La sécurité est donc appréhendée comme un référent transcendantal qui justifie la mise en commun des forces de répression.

‘« Elle produit tout un imaginaire spécifique sur la menace et par conséquent sur le nouveau rôle de la police et des enjeux de coopération en la matière. Il ne s’agit plus de traiter de manière cloisonnée les problèmes de “terrorisme”, de drogue, de crime et les problèmes liés au droit d’asile et à l’immigration clandestine, mais bien au contraire de les traiter comme relevant d’un tout interconnecté à la problématique de la libre circulation suivant une logique d’interpénétration des menaces, de “continuum d’insécurité” » (Guittet, 2006, p. 351-352).’

La représentation d’un désordre appelle une demande d’ordre et de sécurité. « Dans ce monde tourmenté qui est le nôtre, la sécurité de nos concitoyens constitue l’un de nos devoirs les plus sacrés » (Nicolas Sarkozy, 23 novembre 2005). Les énoncés du désordre encadrent des discours prescriptifs sur les questionnements opérationnels autour du concept de « sécurité globale ».

En brouillant les frontières du militaire et du policier, cette doctrine a pour objectif de fournir un cadre d’action qui pense la sécurité de manière globale (à l’intérieur et à l’extérieur d’un territoire) et dans des domaines très différents (sécurité économique, sécurité sanitaire, sécurité informatique et numérique, sécurité du territoire, etc.). Enclenchée par la révolution de la sécurité territoriale américaine à la suite du 11 septembre 2001, notamment avec l’intégration de nombreuses structurales fédérales (immigration, sécurité civile, douanes, lutte contre le trafic de drogue, etc.) au sein du Department of Homeland Security à la fin de 2002, la doctrine de « sécurité globale » est une grammaire de l’action publique, commune à plusieurs administrations, qui transcende volontairement la vieille distinction entre « sécurité intérieure » et « sécurité extérieure ». Elle peut se définir comme la

‘« capacité d’assurer à une collectivité donnée et à ses membres un niveau de protection contre les risques et les menaces de toutes natures et de tous impacts, d’où qu’ils viennent, dans des conditions favorisant le développement sans rupture de la vie et des activités collectives et individuelles » (Ocqueteau, 2007, p. 51)960. ’

Sur le plan opérationnel, le référentiel global du désordre conduit à l’accélération d’une conception différente de la gestion de la sécurité. Lors d’un discours devant les auditeurs de la 55ème session de l’Institut des Hautes Études de la Défense Nationale, le 14 octobre 2002, le Premier ministre consacrait ce changement d’interprétation.

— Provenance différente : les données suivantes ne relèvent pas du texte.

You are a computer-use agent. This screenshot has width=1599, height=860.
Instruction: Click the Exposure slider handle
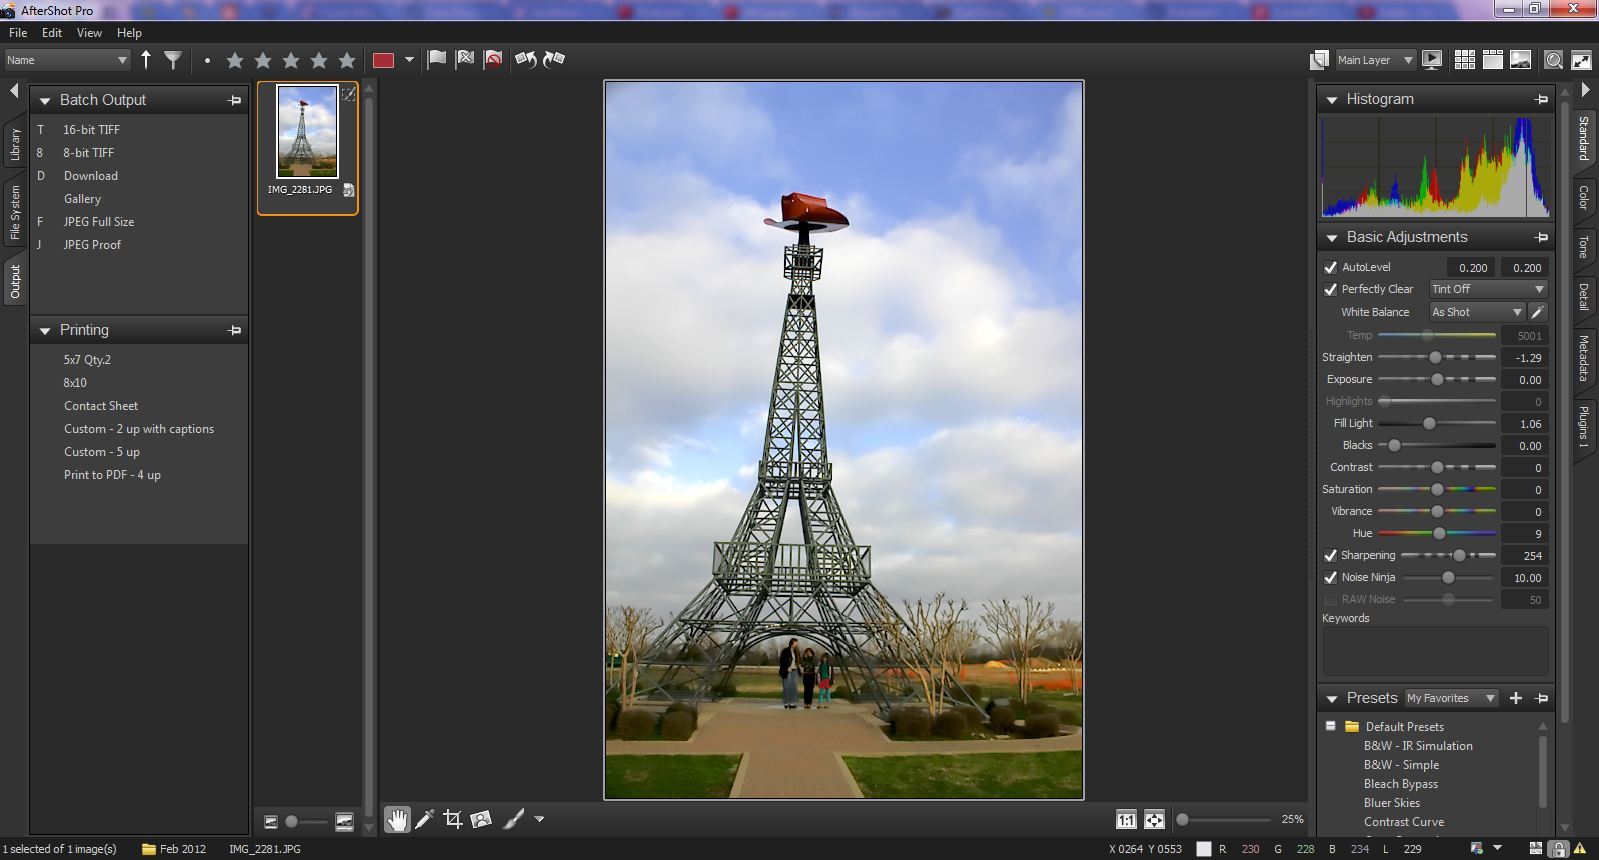click(1437, 380)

‘« Parce que les terroristes ne s’arrêtent pas aux frontières, la distinction classique entre sécurité intérieure et sécurité extérieure n’est plus vraiment, aujourd’hui, pertinente et elles doivent être pensées et organisées ensemble. La sécurité est un tout. C’est une politiqe globale […] Nos frontières de sécurité ne coïncident plus avec nos frontières géographiques » (Jean-Pierre Raffarin, 14 octobre 2002).’

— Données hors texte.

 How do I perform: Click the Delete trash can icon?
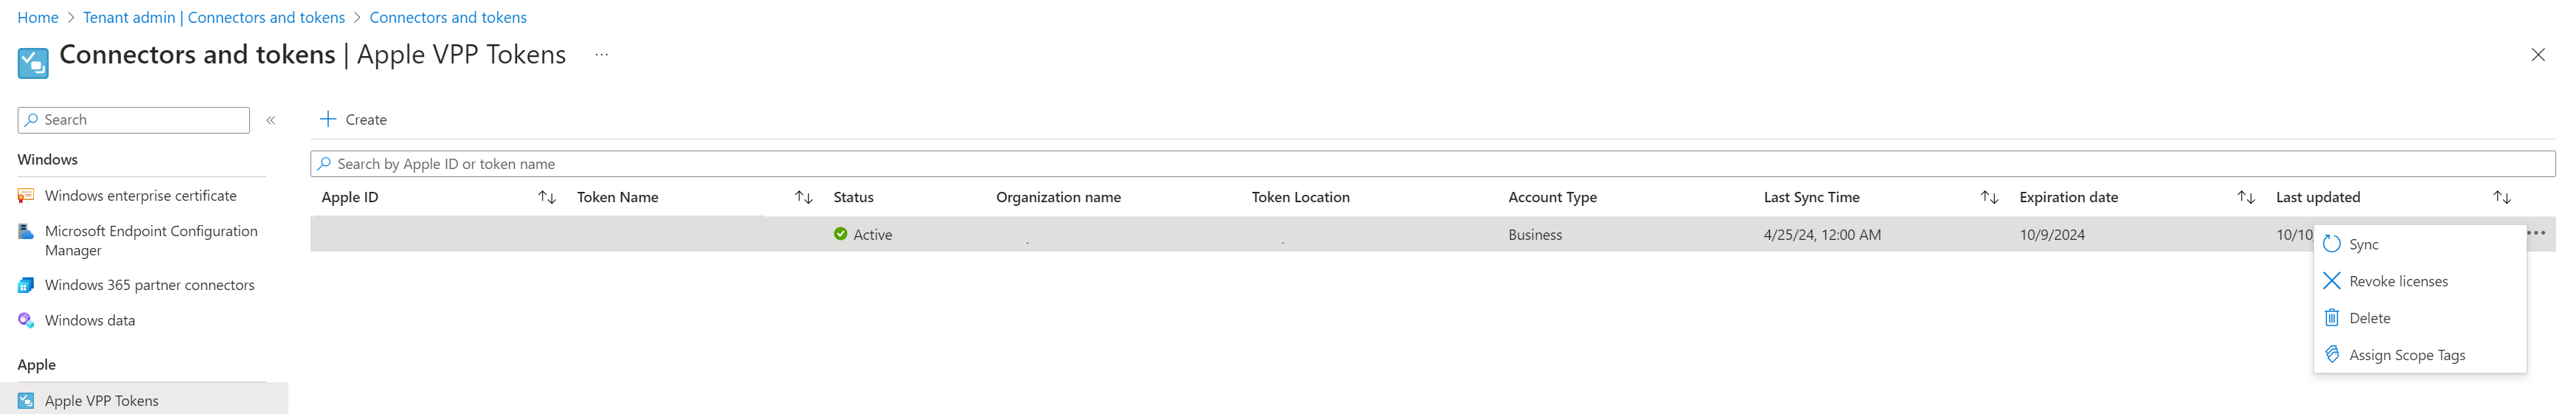[2331, 318]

Au niveau national comme européen, les différents attentats et les discours consécutifs ont activé des pratiques politiques et administratives dont l’évidence et le consensus afférent étaient loin d’être acceptées.

Alors ministre de l’Intérieur, Nicolas Sarkozy se fonde sur cette nouvelle perception de la sécurité afin de réorienter les missions policières et militaires vers la gestion du territoire et de ses habitants.

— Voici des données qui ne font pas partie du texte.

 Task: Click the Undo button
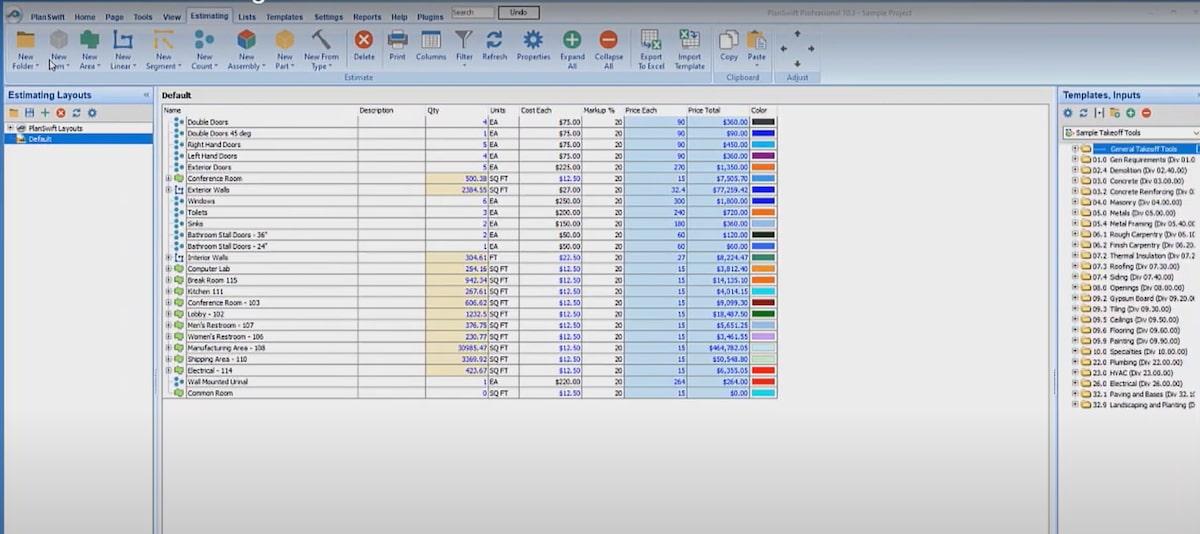point(518,13)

‘« Le terrorisme pose à vrai dire en termes nouveaux la question de la sécurité intérieure en renvoyant à un concept de sécurité globale combinant quatre facteurs : le territoire, les flux qui le traversent, le respect de l’ordre public et le renseignement. De même, la distinction intérieur/extérieur ne résiste plus à l’épreuve des faits. Le terrorisme rend intenable le cloisonnement entre des missions de protection interne des personnes et des biens, et une mission de défense nationale uniquement tournée vers l’extérieur. Les aspects locaux sont souvent la répercussion de facteurs internationaux et ce qui est hors frontières est susceptible de représenter un enjeu national » (17 novembre 2005). ’

Au-delà des modifications institutionnelles qu’il appelle de ses vœux, on voit bien que les registres discursifs de la fluidité (flux, circulation) et de la transnationalisation bornent le cadre cognitif de la nouvelle doctrine de « sécurité globale ». Cette gestion à la fois territoriale et humaine, fondée sur la surveillance des flux de circulation et la synergie entre l’ensemble des forces de sécurité, fait écho aux réflexions foucaldiennes sur l’origine historique de la société disciplinaire.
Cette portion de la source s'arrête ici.